THE PROBLEM:
Write out the items verbatim, starting at the line that contains "You are a GUI" and ending at the line that contains "This screenshot has".
============================================================
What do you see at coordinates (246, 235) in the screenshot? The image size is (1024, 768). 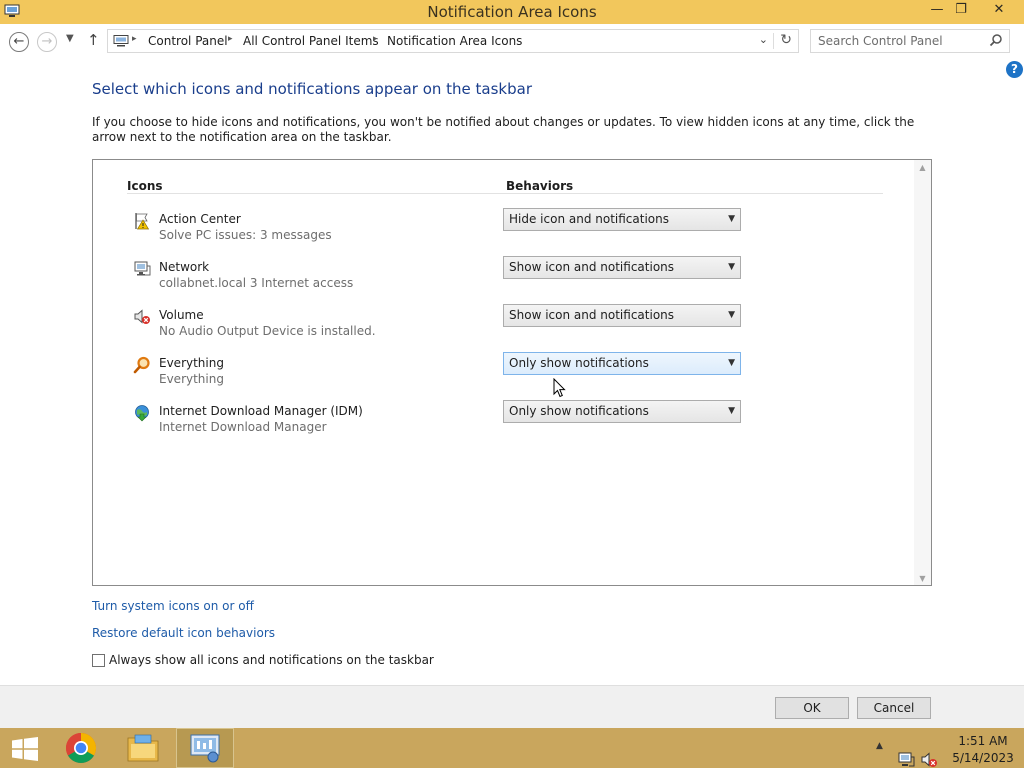 I see `icon-description: Solve PC issues: 3 messages` at bounding box center [246, 235].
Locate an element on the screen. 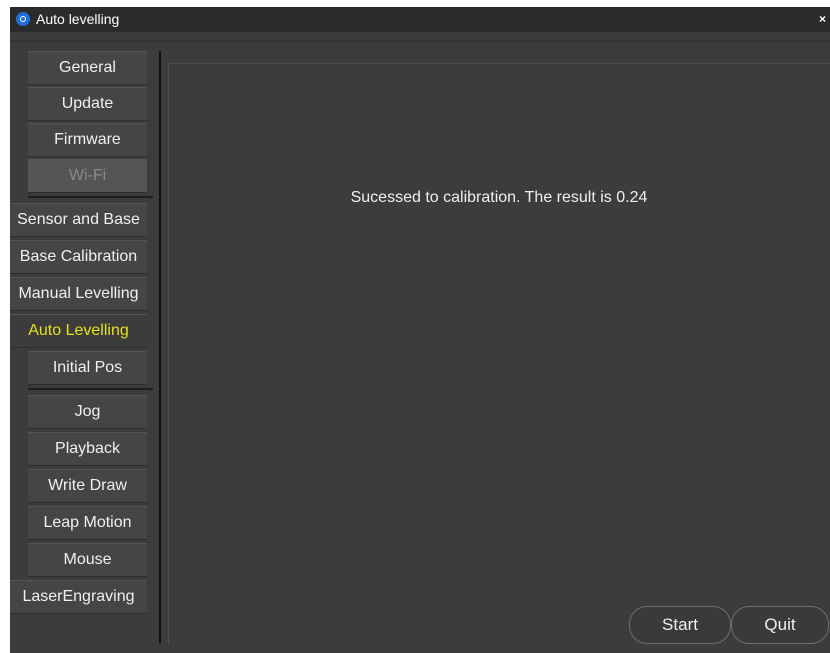 The width and height of the screenshot is (830, 653). quit-button: Quit is located at coordinates (780, 625).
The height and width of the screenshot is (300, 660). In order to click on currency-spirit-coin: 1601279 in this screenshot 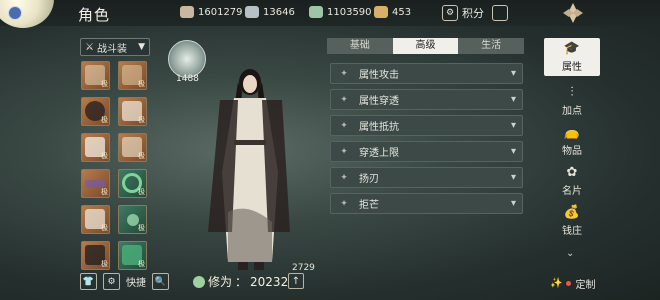, I will do `click(212, 12)`.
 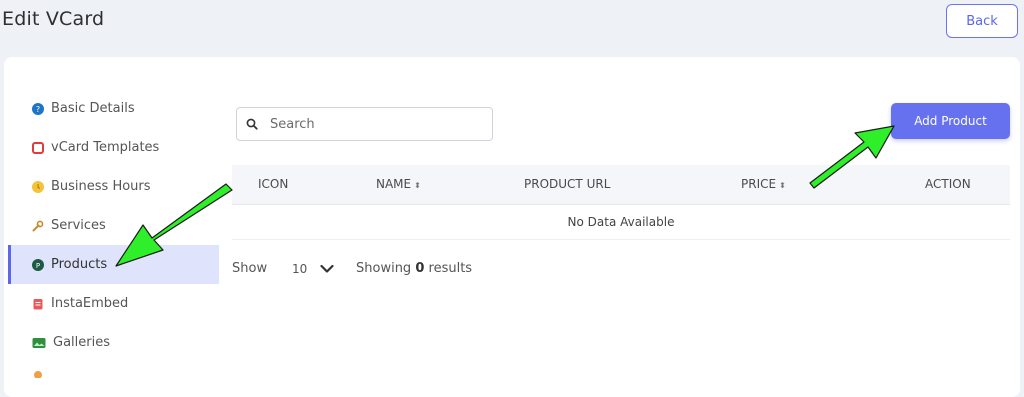 I want to click on search-field, so click(x=364, y=124).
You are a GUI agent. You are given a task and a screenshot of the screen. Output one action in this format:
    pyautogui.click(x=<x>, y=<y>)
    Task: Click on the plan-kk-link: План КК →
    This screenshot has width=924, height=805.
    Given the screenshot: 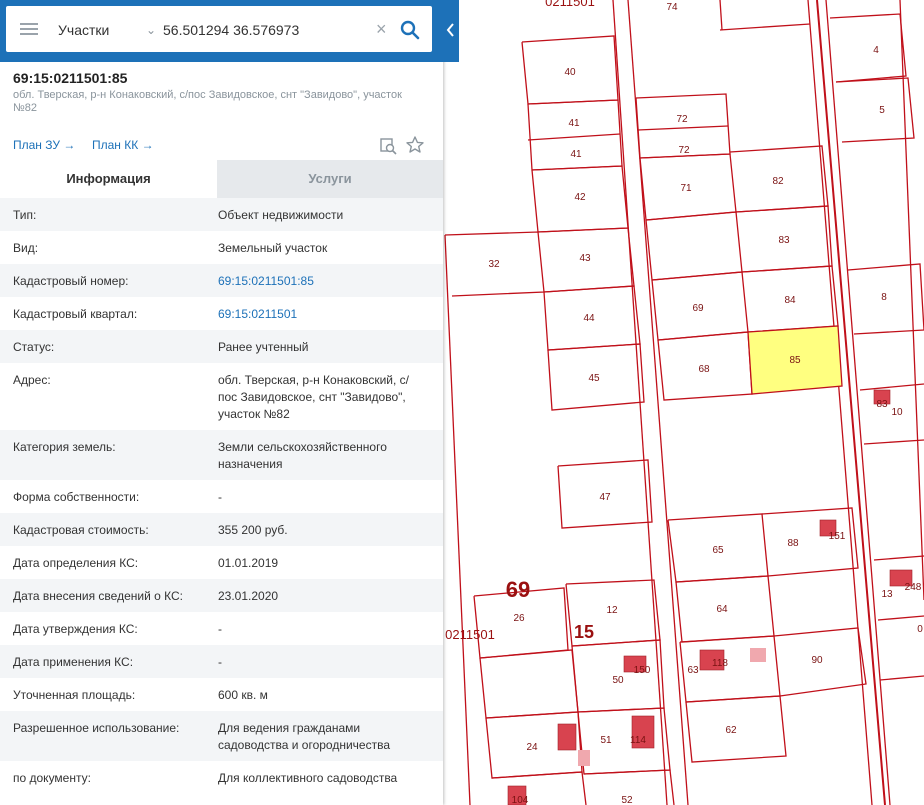 What is the action you would take?
    pyautogui.click(x=123, y=145)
============================================================
FINISHED EXERCISE:
You are a GUI agent. You are given a task and a screenshot of the screen. Output one action in this format:
    pyautogui.click(x=<x>, y=<y>)
    Task: Click on the plan-kk-link: План КК →
    This screenshot has width=924, height=805.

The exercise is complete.